◆ EXERCISE DIRECTIONS
Reproduce each record in the listing below exactly as written.

** EXTRACTED INFORMATION follows **

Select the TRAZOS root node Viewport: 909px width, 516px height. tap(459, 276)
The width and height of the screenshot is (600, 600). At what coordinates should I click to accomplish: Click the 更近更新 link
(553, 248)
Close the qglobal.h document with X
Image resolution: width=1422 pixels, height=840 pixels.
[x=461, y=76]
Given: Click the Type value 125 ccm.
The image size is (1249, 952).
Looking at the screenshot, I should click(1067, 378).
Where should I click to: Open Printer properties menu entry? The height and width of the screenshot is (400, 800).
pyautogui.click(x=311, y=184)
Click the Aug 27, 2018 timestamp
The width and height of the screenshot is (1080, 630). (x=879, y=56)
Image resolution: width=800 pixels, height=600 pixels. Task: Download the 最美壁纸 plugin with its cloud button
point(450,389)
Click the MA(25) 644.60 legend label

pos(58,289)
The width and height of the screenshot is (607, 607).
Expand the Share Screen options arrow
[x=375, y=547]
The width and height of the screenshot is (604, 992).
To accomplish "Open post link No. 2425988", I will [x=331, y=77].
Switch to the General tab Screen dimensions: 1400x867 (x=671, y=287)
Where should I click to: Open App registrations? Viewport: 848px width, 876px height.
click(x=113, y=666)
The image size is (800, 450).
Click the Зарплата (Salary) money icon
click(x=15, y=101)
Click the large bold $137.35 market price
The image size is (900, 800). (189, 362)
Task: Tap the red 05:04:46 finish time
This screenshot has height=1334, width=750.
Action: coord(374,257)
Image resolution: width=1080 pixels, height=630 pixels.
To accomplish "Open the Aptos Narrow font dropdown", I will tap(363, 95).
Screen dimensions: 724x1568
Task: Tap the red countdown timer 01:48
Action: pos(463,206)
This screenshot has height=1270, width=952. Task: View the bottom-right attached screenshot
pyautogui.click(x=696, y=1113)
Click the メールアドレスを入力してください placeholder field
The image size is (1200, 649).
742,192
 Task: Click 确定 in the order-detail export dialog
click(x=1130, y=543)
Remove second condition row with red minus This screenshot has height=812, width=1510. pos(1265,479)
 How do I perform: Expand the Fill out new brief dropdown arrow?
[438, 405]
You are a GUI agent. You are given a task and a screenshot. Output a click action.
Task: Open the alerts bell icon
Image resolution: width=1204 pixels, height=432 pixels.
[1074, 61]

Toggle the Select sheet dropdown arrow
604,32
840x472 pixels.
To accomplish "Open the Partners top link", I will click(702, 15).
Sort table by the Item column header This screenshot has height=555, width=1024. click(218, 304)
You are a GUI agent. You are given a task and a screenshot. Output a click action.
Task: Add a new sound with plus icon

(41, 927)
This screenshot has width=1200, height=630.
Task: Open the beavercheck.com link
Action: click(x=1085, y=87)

** End of EXTRACTED INFORMATION **

◆ OUTPUT
Select the TRAZOS root node Viewport: 909px width, 516px height. tap(459, 276)
The width and height of the screenshot is (600, 600). At what coordinates should I click to accomplish: Click the 更近更新 link
(553, 248)
Close the qglobal.h document with X
Image resolution: width=1422 pixels, height=840 pixels.
[x=461, y=76]
Given: Click the Type value 125 ccm.
The image size is (1249, 952).
Looking at the screenshot, I should click(1067, 378).
Where should I click to: Open Printer properties menu entry? The height and width of the screenshot is (400, 800).
pyautogui.click(x=311, y=184)
Click the Aug 27, 2018 timestamp
The width and height of the screenshot is (1080, 630). (x=879, y=56)
Image resolution: width=800 pixels, height=600 pixels. Task: Download the 最美壁纸 plugin with its cloud button
point(450,389)
Click the MA(25) 644.60 legend label

pos(58,289)
The width and height of the screenshot is (607, 607).
Expand the Share Screen options arrow
[x=375, y=547]
The width and height of the screenshot is (604, 992).
To accomplish "Open post link No. 2425988", I will [x=331, y=77].
Switch to the General tab Screen dimensions: 1400x867 (x=671, y=287)
Where should I click to: Open App registrations? Viewport: 848px width, 876px height.
click(x=113, y=666)
The image size is (800, 450).
Click the Зарплата (Salary) money icon
click(x=15, y=101)
Click the large bold $137.35 market price
The image size is (900, 800). (189, 362)
Task: Tap the red 05:04:46 finish time
This screenshot has height=1334, width=750.
Action: coord(374,257)
Image resolution: width=1080 pixels, height=630 pixels.
To accomplish "Open the Aptos Narrow font dropdown", I will tap(363, 95).
Screen dimensions: 724x1568
Task: Tap the red countdown timer 01:48
Action: pos(463,206)
This screenshot has height=1270, width=952. Task: View the bottom-right attached screenshot
pyautogui.click(x=696, y=1113)
Click the メールアドレスを入力してください placeholder field
The image size is (1200, 649).
742,192
 Task: Click 确定 in the order-detail export dialog
click(x=1130, y=543)
Remove second condition row with red minus This screenshot has height=812, width=1510. pos(1265,479)
 How do I perform: Expand the Fill out new brief dropdown arrow?
[438, 405]
You are a GUI agent. You are given a task and a screenshot. Output a click action.
Task: Open the alerts bell icon
Image resolution: width=1204 pixels, height=432 pixels.
[1074, 61]

Toggle the Select sheet dropdown arrow
604,32
840x472 pixels.
To accomplish "Open the Partners top link", I will click(702, 15).
Sort table by the Item column header This screenshot has height=555, width=1024. click(218, 304)
You are a GUI agent. You are given a task and a screenshot. Output a click action.
Task: Add a new sound with plus icon

(41, 927)
This screenshot has width=1200, height=630.
Task: Open the beavercheck.com link
Action: click(x=1085, y=87)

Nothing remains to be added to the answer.